[Morphological adaptations of the eyes of vertebrates: retinal trophism and the response to environmental stimuli].

The results of many investigations on the morphology of the eyes of Vertebrates are proposed, comparing our personal data with the literature available on this argument. It is firstly taken into account the retinal nourishment: it takes place according to direct and indirect mechanisms (Scheme 1). The former (Scheme 2) consist of intraretinal blood vessels and are particularly rare among the Vertebrates; the latter are more numerous and can be classified as constant (choriocapillaris) (Schemes 3A, B), if they are present in all the species up today investigated, or unconstant [Müller cells increased in their number and size (Scheme 5A), papillary cone (Schemes 5B, 8B), membrana vascularis retinae (Schemes 6A, C), falciform process (Schemes 6B, 7A, B, 8B), pecten oculi (Schemes 8A, B)], if they can be demonstrated only in some species, even if belonging to different classes. Their structural and ultrastructural organization, likewise their embryological processes, are examined in detail. The effects of the cyclic changes of light and darkness during a 24 hrs period on the eyeball are then examined; quantitative and qualitative modifications of the mitochondria (Schemes 9A, B) and of the synaptic ribbons (Schemes 10A, B) in the outer plexiform layer, of the photosensitive disks of rods and cones, and of the secretory cells and of the excretory ducts of the Meibomian tarsal glands (Schemes 11A, B, 12A, B) are described. If the animals are exposed to prolonged darkness, no structural changes can be demonstrated; nevertheless, a dark environment can induce the differentiation of peculiar structural specializations, such as the retinal or choroidal tapetum lucidum (Schemes 13, 14, 15).
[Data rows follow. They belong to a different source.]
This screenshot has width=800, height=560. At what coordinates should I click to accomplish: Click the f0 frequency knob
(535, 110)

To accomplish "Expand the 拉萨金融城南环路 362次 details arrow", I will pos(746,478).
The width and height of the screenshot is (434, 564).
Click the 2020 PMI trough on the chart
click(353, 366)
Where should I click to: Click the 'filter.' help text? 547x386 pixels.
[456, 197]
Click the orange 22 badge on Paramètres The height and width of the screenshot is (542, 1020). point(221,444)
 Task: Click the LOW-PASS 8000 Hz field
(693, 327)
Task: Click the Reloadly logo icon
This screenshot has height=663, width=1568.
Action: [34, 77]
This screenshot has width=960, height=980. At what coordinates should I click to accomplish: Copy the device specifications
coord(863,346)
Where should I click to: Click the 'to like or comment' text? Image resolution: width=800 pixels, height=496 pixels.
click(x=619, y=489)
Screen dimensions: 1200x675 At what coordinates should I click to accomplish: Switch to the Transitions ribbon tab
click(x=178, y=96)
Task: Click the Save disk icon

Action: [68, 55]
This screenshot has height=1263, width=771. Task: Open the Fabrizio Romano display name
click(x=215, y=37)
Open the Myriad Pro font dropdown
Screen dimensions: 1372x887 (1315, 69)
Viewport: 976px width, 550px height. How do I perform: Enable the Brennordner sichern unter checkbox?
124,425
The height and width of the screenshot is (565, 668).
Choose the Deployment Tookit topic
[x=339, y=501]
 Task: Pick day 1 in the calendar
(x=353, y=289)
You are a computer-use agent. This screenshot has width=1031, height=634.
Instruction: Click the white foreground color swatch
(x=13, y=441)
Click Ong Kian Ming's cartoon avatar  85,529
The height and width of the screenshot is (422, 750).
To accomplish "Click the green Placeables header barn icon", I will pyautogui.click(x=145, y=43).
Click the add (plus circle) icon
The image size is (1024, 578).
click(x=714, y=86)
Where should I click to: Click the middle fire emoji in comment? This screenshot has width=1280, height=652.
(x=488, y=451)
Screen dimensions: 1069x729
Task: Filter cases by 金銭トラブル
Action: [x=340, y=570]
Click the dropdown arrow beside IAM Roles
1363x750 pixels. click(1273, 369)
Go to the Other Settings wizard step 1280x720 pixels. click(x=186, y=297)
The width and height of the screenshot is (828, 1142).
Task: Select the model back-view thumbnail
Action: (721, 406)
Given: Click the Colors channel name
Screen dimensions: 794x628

On the contrary, the light, if prolonged or of high intensity, is able to induce irreversible lesions on the photoreceptors and on the pigment epithelium, according to similar mechanisms in all the animals up to now investigated (Scheme 16). In conclusion, it is confirmed the peculiar structural complexity of the eyeball in all the classes of Vertebrates, due to adaptation to the various environmental requests and developed either during the evolutionary processes or during the different steps of the life of a single animal.